Mutated Manuscripts: The Evolution of Genes and Texts


Recently, Christian G. Sprecht, a neurobiologist, wrote an intriguing piece in The Scientist about how scientific citations -- references by one paper to previous ones -- mutate over time. What Sprecht meant by this is that over time, a popular paper, instead of being read and cited directly, gets cited by looking at other citations. This somewhat lazy approach is unfortunately all too common, and if a scientist types it wrong, then suddenly there is a mutated version out there, that other scientists reference, leading to a proliferation of errors. By studying these mutations you can learn about the history of the article that is being cited.

But, of course, such errors are not confined to modern scientific articles. People having been miscopying text for thousands of years. And understanding the errors in these manuscripts is actually quite similar to understanding genetics. This sounds a bit odd. What do handwritten manuscripts, from the medieval period or earlier, have to do with genetics? On the surface, nothing: one is a hard experimental science and the other is a distinguished part of the humanities. However, while those who study each of these fields have very little to do with each other, it turns out that there is a great deal of symmetry. And it mainly comes down to mutation. Scholars who study paleography - the field of research that examines ancient writing - are all-too-well-aware of the mistakes that scribes make when copying a text.
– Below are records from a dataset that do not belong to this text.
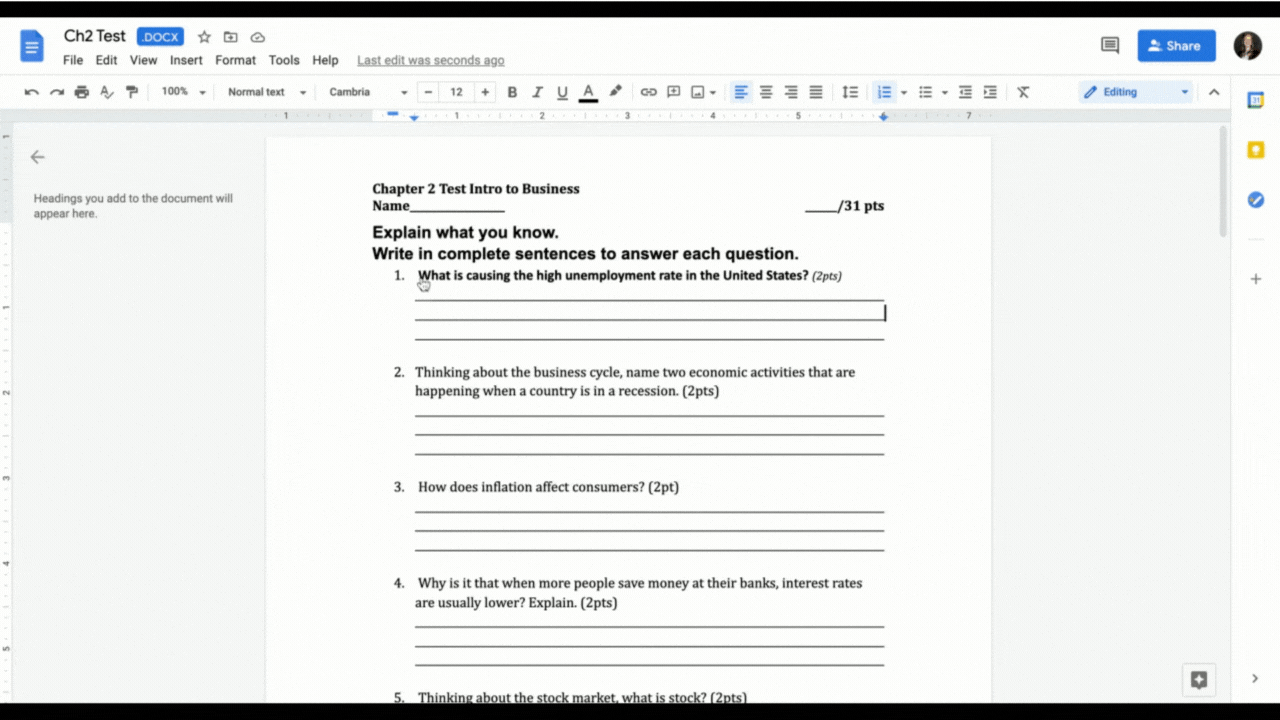The image size is (1280, 720).
Task: Open the Cambria font dropdown
Action: (x=365, y=91)
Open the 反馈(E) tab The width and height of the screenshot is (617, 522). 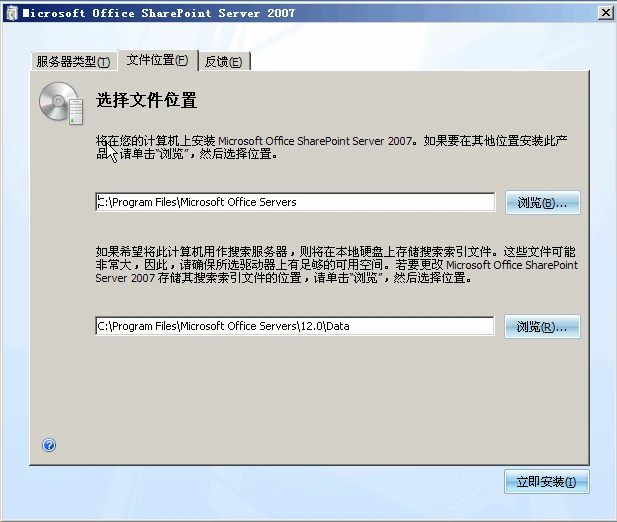(x=224, y=61)
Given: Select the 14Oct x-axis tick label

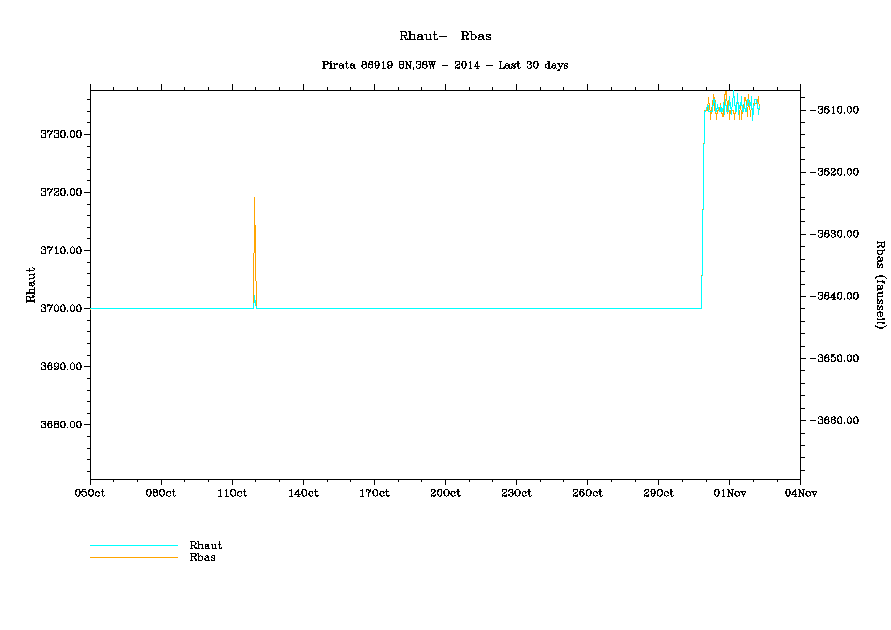Looking at the screenshot, I should [303, 493].
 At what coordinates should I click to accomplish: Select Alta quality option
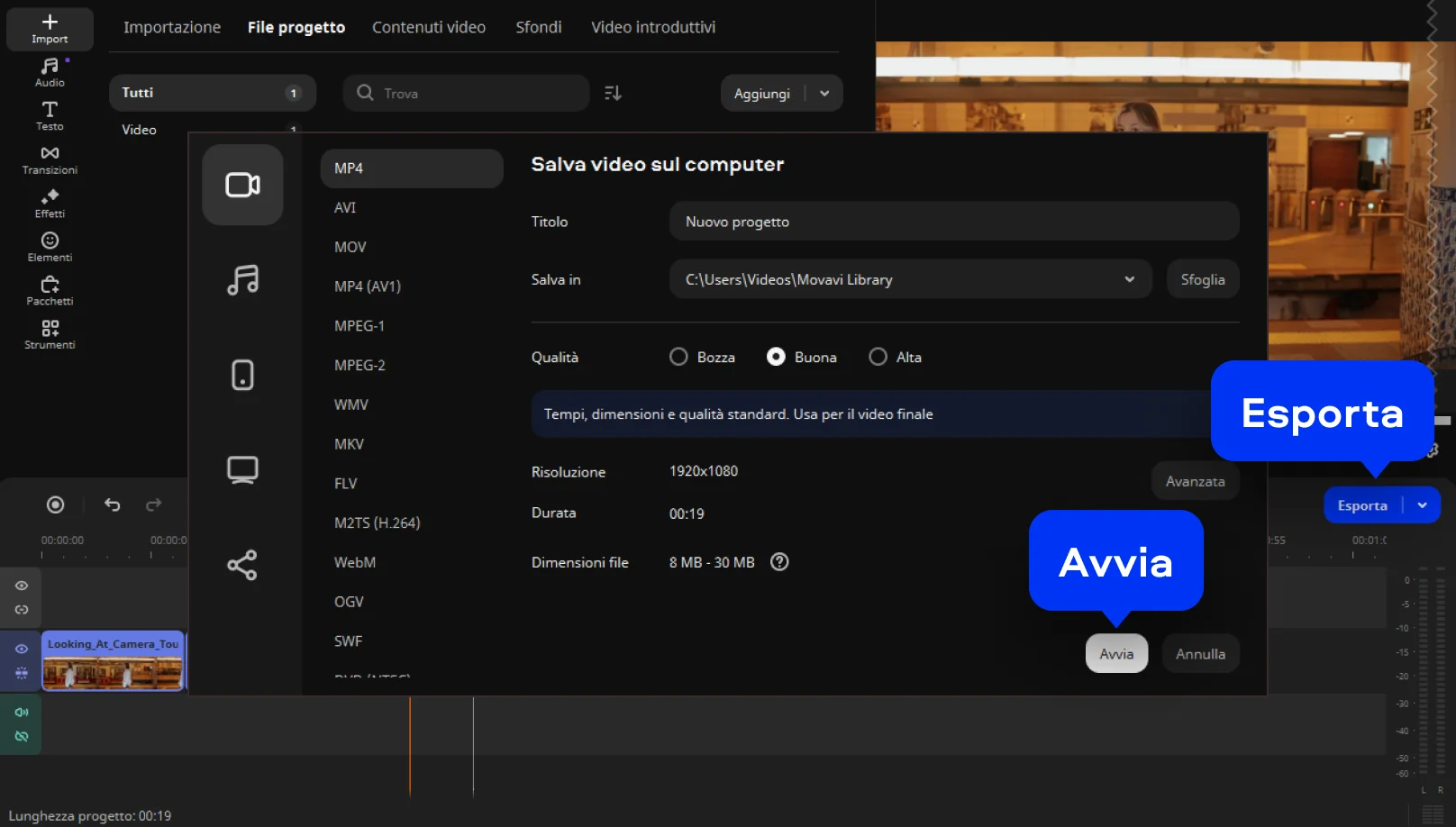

These types of errors, which can be used to understand the provenance of a history of a document, are actually nearly identical to the types of errors caused by polymerase enzymes, the proteins responsible for copying DNA strands.

It's clear what a mutation is in genetics: a strand of DNA gets hit by a cosmic ray, or copied incorrectly, and some error gets introduced into the sequence. For example, an 'A' gets turned into a 'G', although they can be much larger in effect. These errors can range from causing no problem whatsoever (don't worry - the majority are like this), to causing large-scale issues due to the change in a single letter of DNA, such as in the case of sickle-cell anemia.

Well, there are also systematic errors in copying a text. Whether it's skipping a word or duplicating it, there is order to the ways in which a scribe's mind wanders during his transcription. Many of the errors can be grouped into categories of error, just like the different types of genetic mutations. And not only are there regularities to how both DNA and ancient manuscripts are copied, but it gets even better: despite the differences in terms, these types of errors are often identical.

For example, there is a scribal error known by the Greek term homeoteleuton. This refers to a type of deletion, where there are two similarly ending passages and the scribe skips to the second ending without transcribing the first intervening portion. For example, if a section read, "And you should do the following things because I am the Lord. Here's what you should do, because I am the Lord. Amen." and it was instead copied as "And you should do the following things because I am the Lord. Amen." that would be a homeoteleuton.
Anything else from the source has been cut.